**PARTES DEL EJERCICIO**
#1 Responde con base en el texto sobre la naturaleza como terapia:
(a) ¿Qué hizo el padre de Salgado con las hectáreas de selva y con qué fin?
(b) ¿Dónde enseñaba filosofía Epicuro?
(c) ¿Cómo llaman en Japón al acto de meditar o pasear por el interior de un bosque?
#2 Prolonga el texto sobre la naturaleza como terapia a partir de su última oración.

**TEXTO PARA REVISAR**
El fotógrafo brasileño Sebastião Salgado, después de haber fotografiado genocidios en Ruanda y visto el alma humana en toda su maldad, se dejó atormentar por el escepticismo y el fatalismo. Dejó de creer en el hombre. Para rehabilitarlo, su esposa lo aventuró en un proyecto sin igual: reconstruir las hectáreas de selva que el padre de Salgado taló y vendió para que sus seis hijos fueran a la escuela. Después de mucho trabajo y esfuerzo para sobreponerse a los fracasos, los árboles comenzaron a crecer y la selva tropical a dar vida. De ese impulso nació Génesis, el proyecto en el que fotografió lugares naturales no alterados por la mano del hombre. Ortega y Gasset hace la observación de que no hay terapia más estupenda para los espíritus pensantes que una comunión con la naturaleza. Quizá por eso Goethe, Rousseau, Maeterlinck y Chateaubriand, dejaron brillantes y profundos pasajes sobre la relación hombre-naturaleza. “Es frecuente que los grandes hombres, luego de haber atravesado ciencias y ciencias, de haber gustado artes e idearios, acaben por dedicarse a la botánica, que, sin duda, les ofrece gratos secretos y dulces consolaciones”, dice Ortega. Hay que tener presente que Epicuro enseñaba filosofía en un jardín, que Thoreau durante dos años vivió en el Lago Walden y construyó su casa con sus propias manos e hizo su huerto, que Wittgenstein, para curarse de su neurastenia, trabajó como jardinero, que Cioran, ya anciano, soñaba con tener un terreno fuera de París en el que pudiera trabajar la tierra. La “jardinoterapia”, como se le ha llamado al arte de curarse con el contacto con la naturaleza y el cuidado de un jardín en los enfermos terminales, es también una terapéutica vital que han llevado a cabo desde hace milenios ciertos hombres que han encontrado la paz en un jardín o en un bosque. En Japón le llaman “baños de bosque” al acto de meditar o pasear por el interior de un bosque. Un país que al mismo tiempo tiene montañas de basura tecnológica y adora los jardines zen.

**MATERIAL PROPORCIONADO**

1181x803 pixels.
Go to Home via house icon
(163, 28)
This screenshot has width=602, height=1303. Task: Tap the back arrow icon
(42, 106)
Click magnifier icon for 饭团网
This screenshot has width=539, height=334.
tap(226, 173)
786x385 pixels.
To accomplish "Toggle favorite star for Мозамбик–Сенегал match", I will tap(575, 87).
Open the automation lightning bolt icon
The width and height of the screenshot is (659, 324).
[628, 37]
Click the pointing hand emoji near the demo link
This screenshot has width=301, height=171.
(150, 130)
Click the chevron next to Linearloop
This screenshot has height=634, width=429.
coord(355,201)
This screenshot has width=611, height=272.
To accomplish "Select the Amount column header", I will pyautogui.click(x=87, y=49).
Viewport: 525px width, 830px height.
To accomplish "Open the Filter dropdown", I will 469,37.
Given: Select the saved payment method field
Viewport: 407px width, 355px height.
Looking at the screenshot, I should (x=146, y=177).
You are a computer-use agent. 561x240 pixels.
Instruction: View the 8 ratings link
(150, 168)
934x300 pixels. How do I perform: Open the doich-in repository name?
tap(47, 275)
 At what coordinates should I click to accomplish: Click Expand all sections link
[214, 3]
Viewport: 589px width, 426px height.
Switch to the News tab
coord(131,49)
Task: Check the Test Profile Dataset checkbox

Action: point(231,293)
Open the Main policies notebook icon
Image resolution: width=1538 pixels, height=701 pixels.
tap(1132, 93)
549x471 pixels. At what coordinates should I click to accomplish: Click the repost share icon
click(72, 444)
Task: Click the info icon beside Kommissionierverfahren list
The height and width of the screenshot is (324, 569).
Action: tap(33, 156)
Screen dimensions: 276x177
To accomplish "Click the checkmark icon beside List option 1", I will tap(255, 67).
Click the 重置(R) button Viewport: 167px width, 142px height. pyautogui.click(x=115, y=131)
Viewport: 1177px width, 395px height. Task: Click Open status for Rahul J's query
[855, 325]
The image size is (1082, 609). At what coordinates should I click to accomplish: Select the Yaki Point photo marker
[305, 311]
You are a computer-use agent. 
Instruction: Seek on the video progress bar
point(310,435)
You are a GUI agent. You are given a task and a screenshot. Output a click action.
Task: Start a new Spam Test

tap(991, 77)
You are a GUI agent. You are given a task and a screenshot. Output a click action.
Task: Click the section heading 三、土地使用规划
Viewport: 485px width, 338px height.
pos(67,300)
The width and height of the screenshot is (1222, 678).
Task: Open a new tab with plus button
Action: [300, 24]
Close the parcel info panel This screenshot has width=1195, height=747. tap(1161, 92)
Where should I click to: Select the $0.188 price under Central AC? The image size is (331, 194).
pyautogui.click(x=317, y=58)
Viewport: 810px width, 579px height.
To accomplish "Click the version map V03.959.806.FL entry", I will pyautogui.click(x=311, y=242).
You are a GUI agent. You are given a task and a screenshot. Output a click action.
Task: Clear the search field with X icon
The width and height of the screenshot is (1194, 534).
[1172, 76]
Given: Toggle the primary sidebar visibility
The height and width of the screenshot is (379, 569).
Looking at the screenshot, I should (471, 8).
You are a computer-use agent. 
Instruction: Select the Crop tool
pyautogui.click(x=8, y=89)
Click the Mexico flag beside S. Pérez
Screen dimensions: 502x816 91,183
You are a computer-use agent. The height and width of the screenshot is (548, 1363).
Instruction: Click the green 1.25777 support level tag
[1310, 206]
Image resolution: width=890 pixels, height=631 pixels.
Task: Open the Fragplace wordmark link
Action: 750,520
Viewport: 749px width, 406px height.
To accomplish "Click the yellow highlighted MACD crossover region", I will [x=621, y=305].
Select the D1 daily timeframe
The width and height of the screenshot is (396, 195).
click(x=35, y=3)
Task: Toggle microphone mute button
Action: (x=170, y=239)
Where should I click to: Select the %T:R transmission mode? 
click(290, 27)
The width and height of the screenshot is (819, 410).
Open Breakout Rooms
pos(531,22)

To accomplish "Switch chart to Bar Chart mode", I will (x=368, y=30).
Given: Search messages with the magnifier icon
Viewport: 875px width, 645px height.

**RESULTADOS DE TAREAS**
#1
(a) Las taló y las vendió para que sus seis hijos fueran a la escuela.
(b) En un jardín.
(c) Lo llaman "baños de bosque".

#2
Ahora los teóricos del apocalipsis climático dicen que gracias a los avances científicos es posible en el futuro habitar otros planetas, viajar en el espacio y encontrar lugares habitables cuando la Tierra haya dejado de cumplir las expectativas de vida. Los antiguos griegos miraban el cosmos y pensaban en los dioses, ¿qué pensarían ahora de la basura interestelar que navega en el cosmos que tanto enaltecieron? La pregunta es: ¿tenemos que llegar al límite de la destrucción para arreglar el desastre?